Friday, March 11, 2011

Banana Republic


Uganda is a true "banana republic", not in the disparaging meaning of the expression, first coined to describe the United Fruit empire in central America in the 1950s and 1960s, but in the significance of bananas as the preferred staple crop. Most Ugandans consume huge quantities every year - some estimates put daily consumption about 1 kg per day - mostly of matooke (cooking bananas) but also of the delicious sweet "apple" bananas pictured, and many other varieties.
Quite apart from their taste, bananas have been a great crop for Ugandan farmers, because they are incredibly easy to grow. Plant a sucker and, provided it rains, the sucker will grow rapidly and produce a truss - perhaps weighing 15 kg or more - within a year of planting.

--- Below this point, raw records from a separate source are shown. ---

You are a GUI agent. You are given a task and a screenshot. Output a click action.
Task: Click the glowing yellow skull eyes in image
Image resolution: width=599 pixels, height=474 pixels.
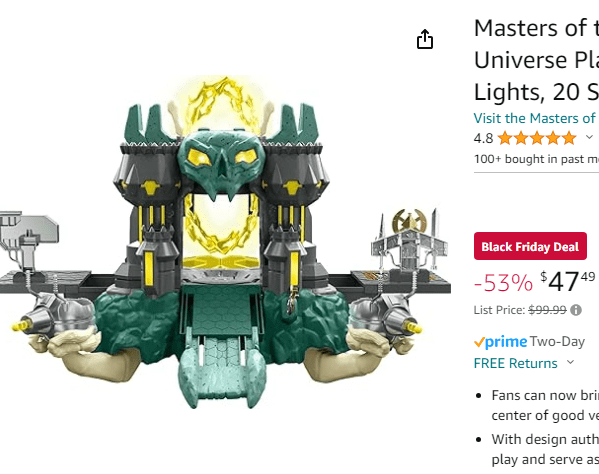click(x=222, y=156)
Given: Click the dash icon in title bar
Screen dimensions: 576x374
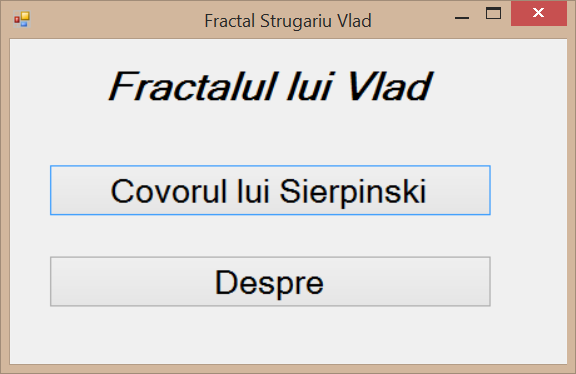Looking at the screenshot, I should point(462,18).
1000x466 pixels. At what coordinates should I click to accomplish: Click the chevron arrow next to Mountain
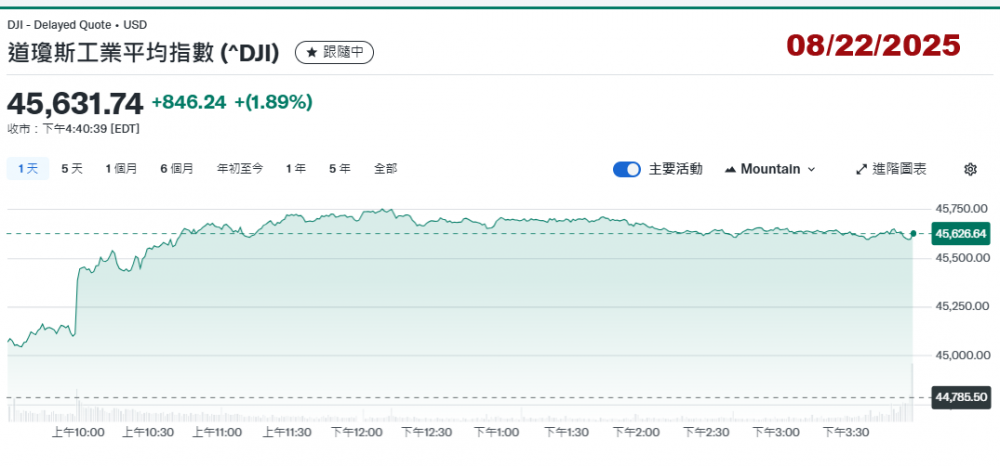(811, 170)
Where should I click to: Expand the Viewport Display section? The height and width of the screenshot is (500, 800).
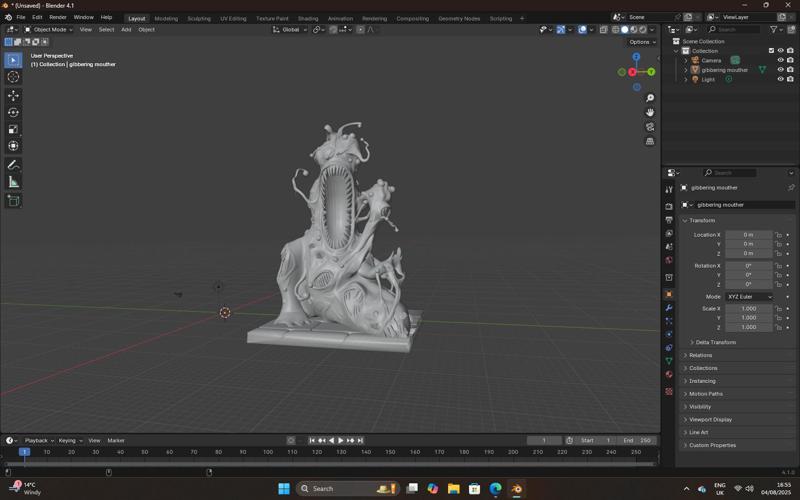pyautogui.click(x=710, y=420)
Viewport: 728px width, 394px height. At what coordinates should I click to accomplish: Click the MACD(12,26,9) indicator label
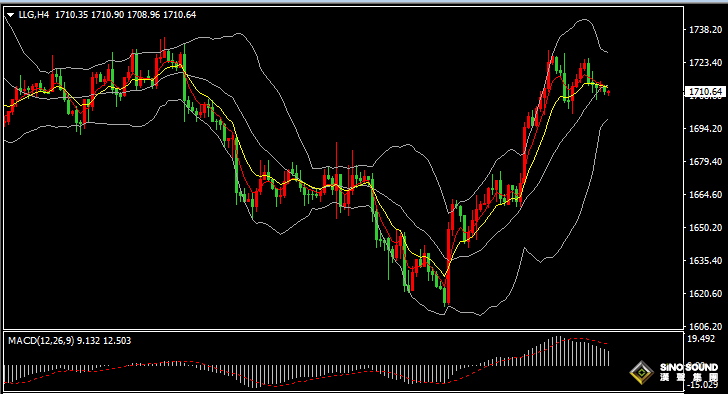(x=41, y=341)
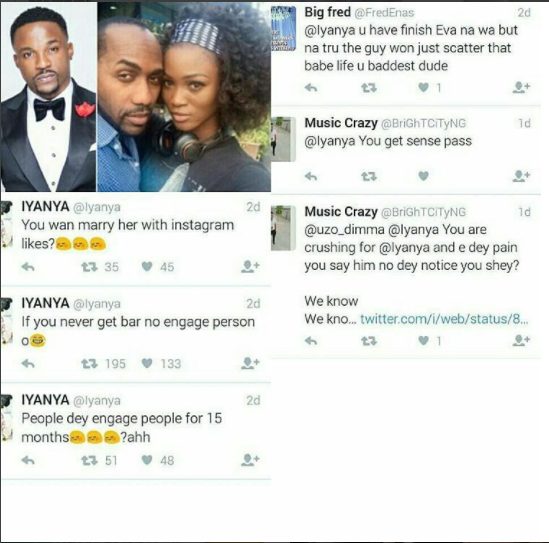This screenshot has width=549, height=543.
Task: Retweet the 'marry her with instagram likes' tweet
Action: (x=89, y=267)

It needs little or no inputs and maintenance: nature does all the work. And indeed, once the banana plant is established, it will throw out further suckers which, left alone, will in turn grow and produce within a year. As with the potato in pre-blight Ireland, it is the easiest option for the farmer.
But, just as potato blight ravaged the Irish potato crop in the mid-19th century, causing a disastrous famine, so Uganda is falling victim to banana bacterial wilt disease. Bacterial wilt kills the banana plant and infects the soil. It spreads rapidly, mainly because transplanted suckers are the normal method of propagation. Experts estimate that crop losses may be in the region of $500 million per annum. This in itself is very significant, of course, but the slight reduction in supply of matooke to urban markets also results in substantial food price inflation.
Ugandan researchers have, with local and international support, been working on solutions to banana bacterial wilt. Indeed, my colleagues at the Kilimo Trust provided a grant to Uganda's National Banana Research Programme for this very purpose. And progress is being made: disease-free tissue-culture banana plantlets are available in Uganda; improved farming practices can restrict the spread of bacterial wilt. But perhaps the most promising solution is the most controversial: the incorporation of a sweet pepper gene into the banana to inhibit the transmission and spread of bacterial wilt.
There is a great deal of international hostility to GMOs - most of which, in my opinion, is based on emotion rather than fact - and this hostility presents itself among many in the donor community who finance national agricultural research and development bodies in Uganda and elsewhere in Africa. But they tend to overlook one very important fact of life in low-income countries; namely, that opposition to GMOs is driven by the wealthy, by people who have choices in the food that they eat. For the poor, the simple availability and affordability of food is infinitely more important than the manner in which it is produced.